Au centre du propos : les garanties émises par la compagnie d’assurance Sonac au bénéfice d’AEE Power EPC. Le député rappelle que selon l’article 13 du Code des assurances (Cima), «la garantie de l’assureur ne peut prendre effet que contre paiement de la prime». Or, selon lui, les primes n’étaient pas encore payées au moment de l’émission des garanties. «Aucune prime n’avait été libérée au moment de l’émission des attestations», affirme-t-il, citant la dénonciation formulée par AEE Power Sénégal auprès de l’Arcop. «C’est une violation grave de l’article 13 du code Cima, sanctionnée par la nullité des garanties.»
Sall d’ajouter : «à aucun moment, la Sonac n’a produit la preuve du paiement des primes. À aucun moment, elle n’a évoqué l’existence d’une quelconque dérogation à l’article 13.» Pis encore, dit-il, «même les autorités mises en copie — le ministère des Finances, le Directeur National des Assurances — n’ont jamais mentionné une quelconque dérogation au moment des faits.». Pour lui, cela ne fait aucun doute : «la dérogation évoquée est une invention récente destinée à sauver un marché frappé d’irrégularités au profit d’une entreprise étrangère.»
 
 
«Le ridicule ne tue pas dans ce pays»
 
Avec un ton acerbe, Thierno Alassane Sall s’en est également pris à ceux qu’il accuse d’être devenus les relais de cette entreprise espagnole. «Le ridicule ne tue pas dans ce pays ! Il est étrange que les chantres du souverainisme usent depuis plus d’un an de toutes sortes de subterfuges pour offrir sur un plateau d’or l’un des plus juteux marchés de l’année à une entreprise espagnole, au détriment d’une entreprise sénégalaise.»

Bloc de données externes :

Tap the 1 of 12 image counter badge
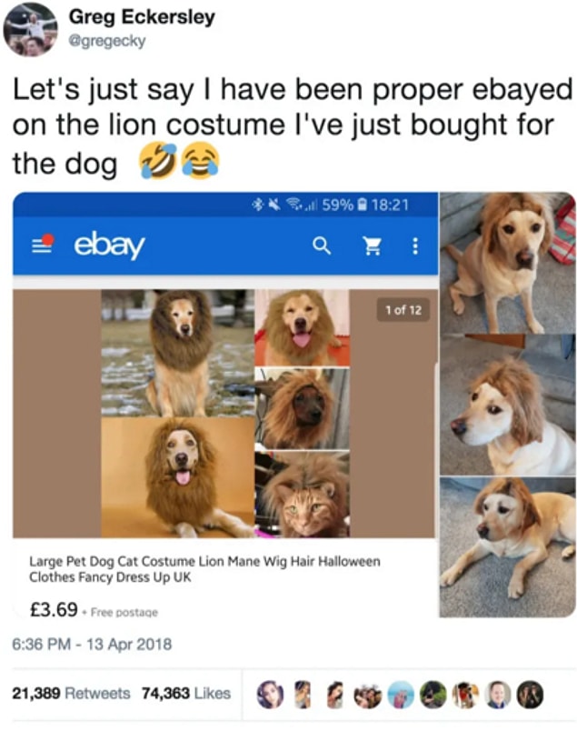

Il dénonce la grande mobilisation observée autour de ce dossier : « qui peut comprendre cette mobilisation d’hommes politiques au sommet de l’État, de hauts cadres, de parlementaires, d’influenceurs, de journalistes, de militants et de sympathisants pour défendre un entrepreneur étranger qui, d’ailleurs, n’est même pas bien vu dans son propre pays ?»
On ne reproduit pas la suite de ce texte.